Pour raconter l'histoire de Malik, les scénaristes d'Un prophète se sont largement inspirés de la réalité des prisons françaises. Leur jeune héros, condamné à six ans de réclusion criminelle, purge sa peine dans une centrale, reconstituée pour l'occasion, ressemblant comme une soeur aux véritables établissements pour longues peines. Travail de documentation, témoignages d'anciens détenus et de surveillants, visites de lieux d'incarcération, ils n'ont rien négligé pendant les trois années de préparation. "Le souci du détail est un plus dans une fiction: il favorise la dramatisation", estime Thomas Bidegain, qui a coécrit la version finale de l'histoire au côté du réalisateur, Jacques Audiard.

A plusieurs reprises, les scénaristes ont été accueillis dans des prisons suisses. En France, ils ont pu visiter le plus grand centre pénitentiaire d'Europe, à Fleury-Mérogis (Essonne), et l'ancienne maison d'arrêt d'Avignon (Vaucluse), fermée pour vétusté en 2003. Le Guide du prisonnier, publié par l'Observatoire international des prisons (OIP, ONG vouée à l'examen et à la critique des conditions de vie carcérale), figure parmi les références des auteurs.
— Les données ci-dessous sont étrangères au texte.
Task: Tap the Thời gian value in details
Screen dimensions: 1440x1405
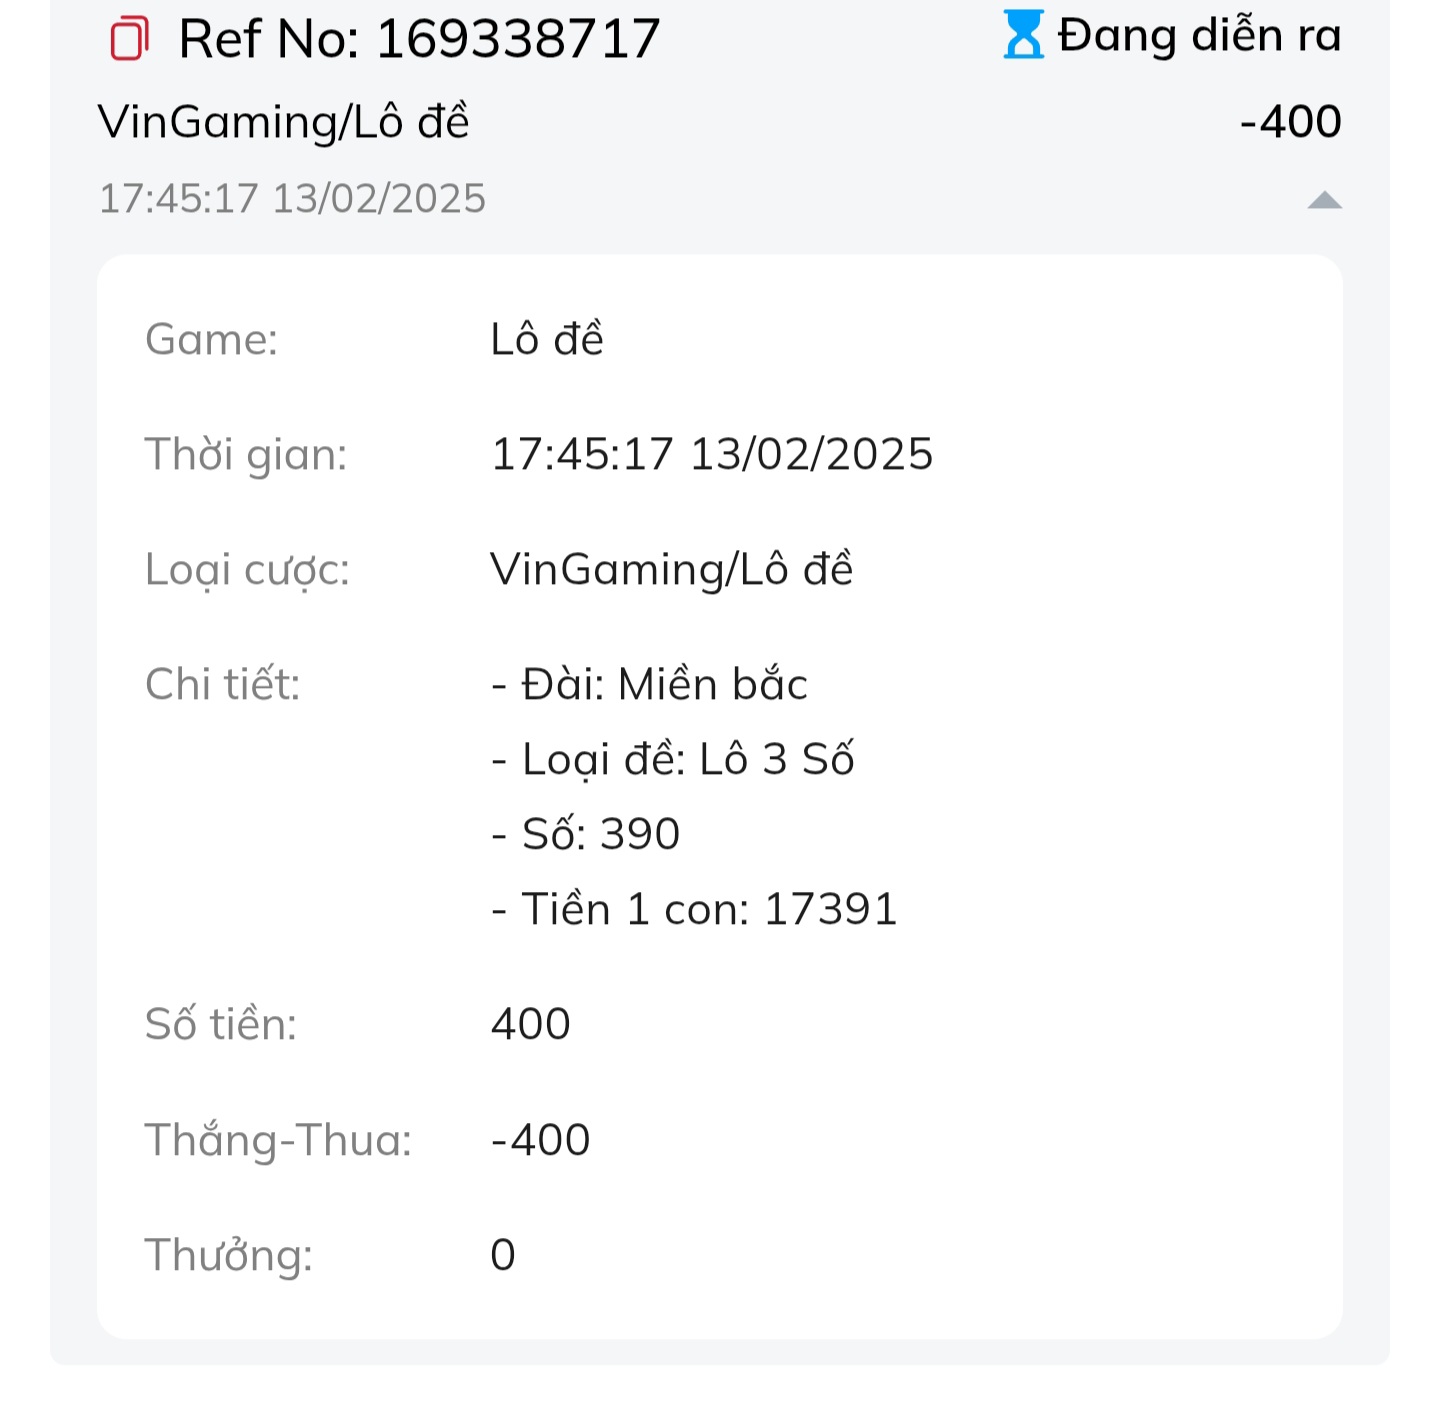Action: pos(712,454)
Au sein même de l'équipe de tournage, l'aide d'un technicien, ancien détenu, s'est révélée capitale. "Il nous a dessiné sur une feuille à carreaux le plan d'une prison, avec la cour de promenade, les bâtiments de détention, etc. Nous avons suivi ses indications pour construire le décor", explique Thomas Bidegain. "Nous lui avons aussi posé des questions élémentaires sur la vie quotidienne en détention", ajoute-t-il.

Auteur de l'idée originale, Abdel Raouf Dafri, l'une des valeurs montantes du film de genre (il a notamment écrit Mesrine), a puisé dans ses souvenirs de jeunesse. Né à Marseille, grandi à Lille dans l'univers des quartiers sensibles, le scénariste n'a pas connu la prison, à la différence de plusieurs de ses amis d'enfance. "La criminalité, ironise-t-il, c'est comme le sport de haut niveau: il faut commencer jeune. J'ai remarqué que ces gars-là sortaient de prison plus "malins" qu'ils n'étaient entrés. Ils n'étaient pas capables de remplir une feuille de sécu, mais connaissaient toutes les arnaques."

Dans le film, le professeur de criminalité est une figure du banditisme corse, César Luciani. "Avec le rôle du vieux caïd corse, je voulais incarner un pouvoir vieillissant bousculé par les valeurs montantes, quitte à jouer avec les clichés", reprend Dafri. La revanche de la ruse sur la force? "Je suis plus Michael Corleone que Tony Montana", résume cet admirateur du grand cinéma américain.